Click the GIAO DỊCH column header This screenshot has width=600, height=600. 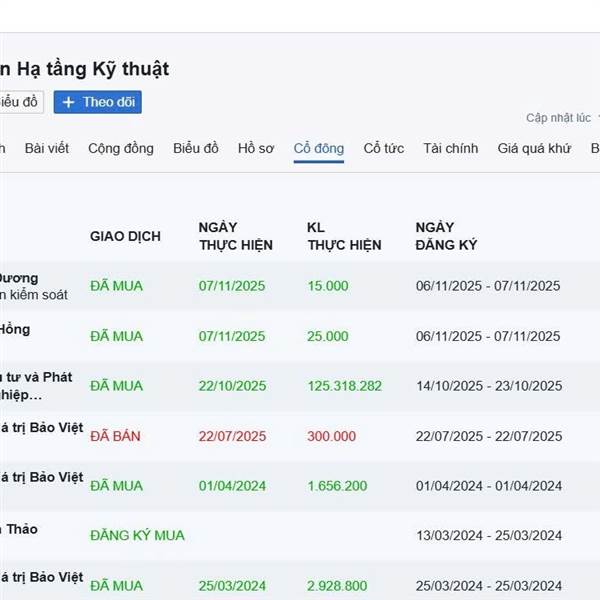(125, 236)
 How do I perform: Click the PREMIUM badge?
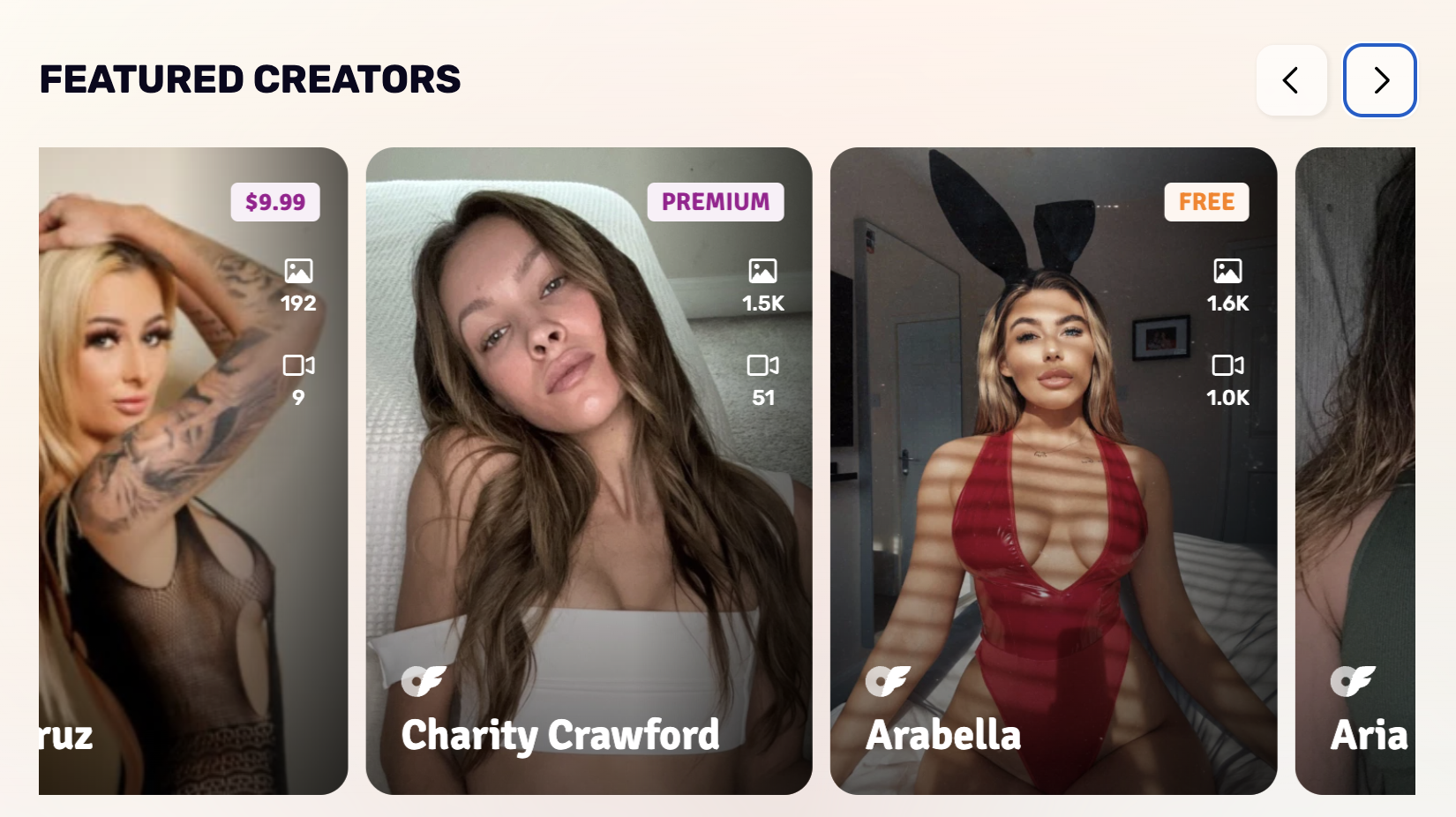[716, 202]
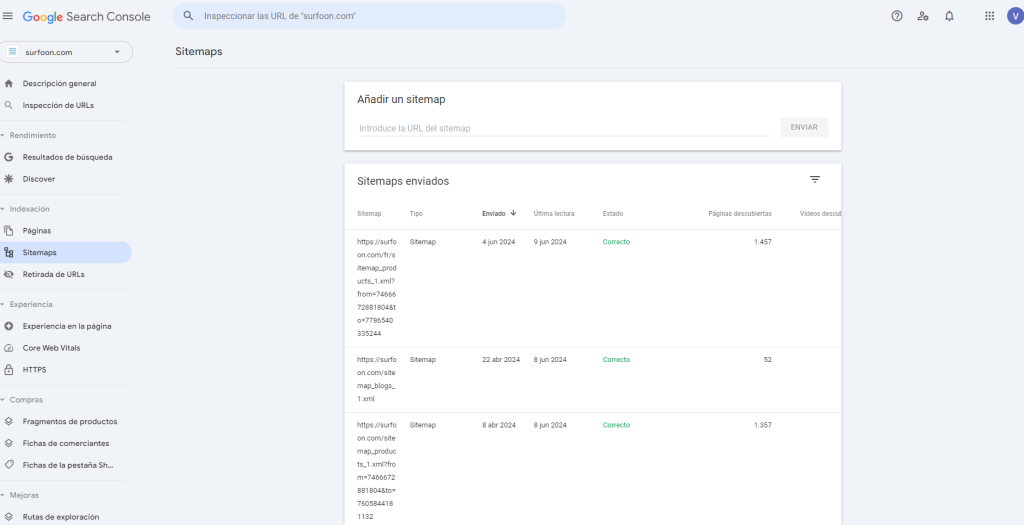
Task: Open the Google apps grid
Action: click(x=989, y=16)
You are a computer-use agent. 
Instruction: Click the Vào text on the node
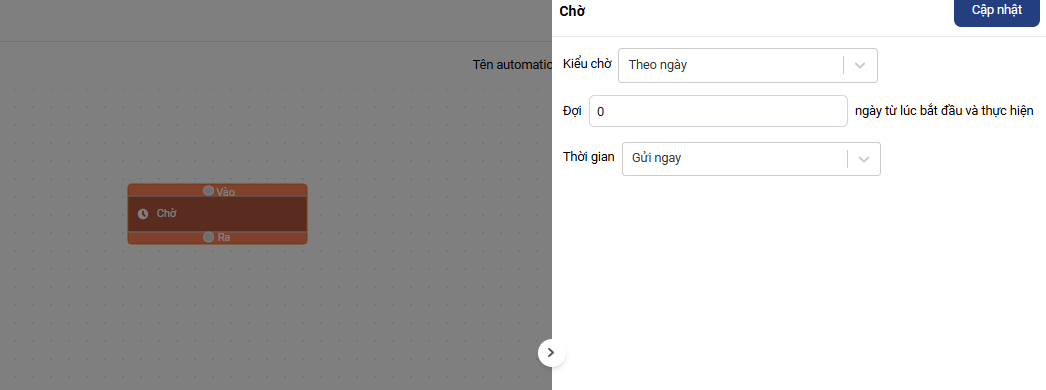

YOUR INSTRUCTIONS: Write out, exactly and only, the lines from the one containing "You are a computer-use agent." through the last line of the material above. Pictures do not go in the copy.

COMPLETED TASK:
You are a computer-use agent. 
Instruction: Click the Vào text on the node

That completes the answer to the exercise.